Quem mora no Meireles, por exemplo, bairro com maior Índice de Desenvolvimento Humano (IDH) de Fortaleza, vive, em média, até os 75 anos de idade. Já no Conjunto Palmeiras, o de menor IDH da cidade, a expectativa cai para 65 anos.
Essas são as idades médias dos moradores que morrem nas diferentes regiões da capital cearense, e são mostradas pelo Desigual Lab, plataforma do Instituto de Planejamento da Prefeitura de Fortaleza (Iplanfor) lançada neste ano.
A maior diferença de tempo de vida se dá entre os bairros Novo Mondubim, na Regional 10, e Parreão, na Regional 4: no primeiro, periférico, a média de idade da população ao morrer é de 56 anos. No segundo, salta para 77 anos. Abismo de duas décadas separando gentes de uma mesma cidade.
As informações do Desigual Lab têm como base registros da Secretaria Municipal de Saúde (SMS), e expressam, em anos, a média da idade das pessoas que morreram em Fortaleza em 2021.
Os 10 bairros de Fortaleza onde a população tem menor tempo de vida, seguidos da colocação no ranking de IDH (quanto maior a posição, menor o IDH), são:
- Novo Mondubim – 56 anos (sem IDH em 2010)

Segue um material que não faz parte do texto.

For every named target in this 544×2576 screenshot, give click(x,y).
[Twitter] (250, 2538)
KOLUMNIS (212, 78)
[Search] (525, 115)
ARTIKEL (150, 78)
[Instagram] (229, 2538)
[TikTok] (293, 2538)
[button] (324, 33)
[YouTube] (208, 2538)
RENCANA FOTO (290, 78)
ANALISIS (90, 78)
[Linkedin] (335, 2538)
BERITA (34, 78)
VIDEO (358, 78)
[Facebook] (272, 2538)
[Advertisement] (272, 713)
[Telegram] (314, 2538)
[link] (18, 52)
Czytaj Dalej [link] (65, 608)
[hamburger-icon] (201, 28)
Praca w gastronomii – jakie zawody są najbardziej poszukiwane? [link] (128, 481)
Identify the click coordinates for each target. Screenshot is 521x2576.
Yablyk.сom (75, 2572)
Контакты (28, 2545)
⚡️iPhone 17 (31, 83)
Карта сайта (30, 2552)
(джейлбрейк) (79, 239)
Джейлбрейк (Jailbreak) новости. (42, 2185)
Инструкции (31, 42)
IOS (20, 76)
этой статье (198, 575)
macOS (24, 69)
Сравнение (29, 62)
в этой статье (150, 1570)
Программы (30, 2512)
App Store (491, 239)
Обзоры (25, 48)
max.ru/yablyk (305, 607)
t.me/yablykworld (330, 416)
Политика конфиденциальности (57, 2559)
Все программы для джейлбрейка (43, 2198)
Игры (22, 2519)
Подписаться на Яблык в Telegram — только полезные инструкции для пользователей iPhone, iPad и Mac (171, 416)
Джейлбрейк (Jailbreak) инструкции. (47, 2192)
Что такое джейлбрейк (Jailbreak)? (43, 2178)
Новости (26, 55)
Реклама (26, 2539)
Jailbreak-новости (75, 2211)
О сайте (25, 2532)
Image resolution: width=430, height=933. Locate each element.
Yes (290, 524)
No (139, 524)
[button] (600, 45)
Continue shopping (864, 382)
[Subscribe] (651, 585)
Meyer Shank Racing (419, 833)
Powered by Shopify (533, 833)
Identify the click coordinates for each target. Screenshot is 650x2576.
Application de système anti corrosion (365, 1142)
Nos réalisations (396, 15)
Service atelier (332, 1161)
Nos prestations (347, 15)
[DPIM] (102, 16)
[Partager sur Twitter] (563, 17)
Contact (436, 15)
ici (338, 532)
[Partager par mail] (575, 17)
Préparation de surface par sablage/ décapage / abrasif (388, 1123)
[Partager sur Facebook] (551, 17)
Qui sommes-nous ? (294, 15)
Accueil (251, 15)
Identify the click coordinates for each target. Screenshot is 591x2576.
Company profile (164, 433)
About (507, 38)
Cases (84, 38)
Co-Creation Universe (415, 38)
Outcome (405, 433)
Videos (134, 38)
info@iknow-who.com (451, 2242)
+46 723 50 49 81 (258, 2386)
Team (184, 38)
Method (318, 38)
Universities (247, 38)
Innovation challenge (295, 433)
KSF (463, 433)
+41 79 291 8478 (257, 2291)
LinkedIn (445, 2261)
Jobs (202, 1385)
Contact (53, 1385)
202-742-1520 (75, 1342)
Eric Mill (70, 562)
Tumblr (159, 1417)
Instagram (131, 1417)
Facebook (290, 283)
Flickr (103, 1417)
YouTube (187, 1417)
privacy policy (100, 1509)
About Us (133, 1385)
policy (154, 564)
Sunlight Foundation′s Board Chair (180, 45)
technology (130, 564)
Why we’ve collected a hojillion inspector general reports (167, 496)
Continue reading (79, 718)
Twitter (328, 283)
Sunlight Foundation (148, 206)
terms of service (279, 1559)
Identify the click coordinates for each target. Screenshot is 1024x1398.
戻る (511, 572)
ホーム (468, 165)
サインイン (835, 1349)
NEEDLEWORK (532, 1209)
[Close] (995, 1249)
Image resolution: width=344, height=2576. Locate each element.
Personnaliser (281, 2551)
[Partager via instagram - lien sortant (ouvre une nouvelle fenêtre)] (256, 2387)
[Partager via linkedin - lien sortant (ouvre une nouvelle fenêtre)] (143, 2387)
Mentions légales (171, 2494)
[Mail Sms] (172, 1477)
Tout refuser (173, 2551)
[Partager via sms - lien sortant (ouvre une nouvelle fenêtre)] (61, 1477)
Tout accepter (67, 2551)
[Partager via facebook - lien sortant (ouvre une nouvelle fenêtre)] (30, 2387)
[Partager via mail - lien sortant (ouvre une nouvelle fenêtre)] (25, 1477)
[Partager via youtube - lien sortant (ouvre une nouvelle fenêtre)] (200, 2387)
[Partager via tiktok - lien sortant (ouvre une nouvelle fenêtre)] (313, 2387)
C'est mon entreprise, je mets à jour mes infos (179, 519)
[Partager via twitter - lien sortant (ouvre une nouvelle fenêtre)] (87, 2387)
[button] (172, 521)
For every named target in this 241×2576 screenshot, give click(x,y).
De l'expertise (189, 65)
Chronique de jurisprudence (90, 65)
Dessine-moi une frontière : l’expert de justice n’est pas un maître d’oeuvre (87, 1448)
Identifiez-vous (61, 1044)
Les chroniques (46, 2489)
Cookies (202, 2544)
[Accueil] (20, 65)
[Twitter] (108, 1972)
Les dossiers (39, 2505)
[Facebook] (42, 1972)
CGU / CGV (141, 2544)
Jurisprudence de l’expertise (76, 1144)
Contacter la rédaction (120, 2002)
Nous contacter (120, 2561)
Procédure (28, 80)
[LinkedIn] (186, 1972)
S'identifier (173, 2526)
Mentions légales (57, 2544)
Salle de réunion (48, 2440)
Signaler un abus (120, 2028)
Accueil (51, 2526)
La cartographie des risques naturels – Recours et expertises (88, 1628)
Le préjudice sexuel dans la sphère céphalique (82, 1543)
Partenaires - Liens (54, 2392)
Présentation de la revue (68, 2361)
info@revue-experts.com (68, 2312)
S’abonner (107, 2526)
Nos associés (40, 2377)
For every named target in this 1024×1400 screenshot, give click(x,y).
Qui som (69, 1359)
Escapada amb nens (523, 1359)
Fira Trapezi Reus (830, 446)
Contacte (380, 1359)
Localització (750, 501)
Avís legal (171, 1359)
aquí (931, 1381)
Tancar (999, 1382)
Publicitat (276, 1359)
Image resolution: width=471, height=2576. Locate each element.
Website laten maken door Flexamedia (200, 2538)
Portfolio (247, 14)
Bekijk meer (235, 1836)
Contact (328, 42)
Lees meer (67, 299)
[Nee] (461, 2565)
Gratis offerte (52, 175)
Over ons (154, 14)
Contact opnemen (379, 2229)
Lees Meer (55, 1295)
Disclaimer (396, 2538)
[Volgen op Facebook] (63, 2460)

- Curió – 56,7 anos (104º)
- Floresta – 57,8 anos (95º)
- Barroso – 58,3 anos (105º)
- Sabiaguaba – 58,9 anos (83º)
- Boa Vista / Castelão – 59,2 anos (75º)
- Planalto Ayrton Senna – 59,4 anos (111º)
- Pici – 59,5 anos (98º)
- Siqueira – 59,8 anos (113º)
- Pedras – 60 anos (84º)
Já os 10 bairros onde a longevidade é maior entre os moradores são:
- Parreão – 77,1 anos (19º)
- Bom Futuro – 76,5 anos (27º)
- José Bonifácio – 76,4 anos (11º)
- Aldeota – 76,4 anos (2º)
- Dionísio Torres – 75,9 anos (3º)
- Meireles – 75,7 anos (1º)
- Joaquim Távora – 75,6 anos (10º)
- De Lourdes – 75,1 anos (12º)
- Parque Araxá – 74,7 anos (17º)
- Guararapes – 74,6 anos (5º)
O ranking de IDH por bairro utilizado pela reportagem é de 2010, o mais recente disponível, levantado pela então Secretaria Municipal de Desenvolvimento Econômico (SDE) e disponibilizado pela plataforma Fortaleza em Mapas.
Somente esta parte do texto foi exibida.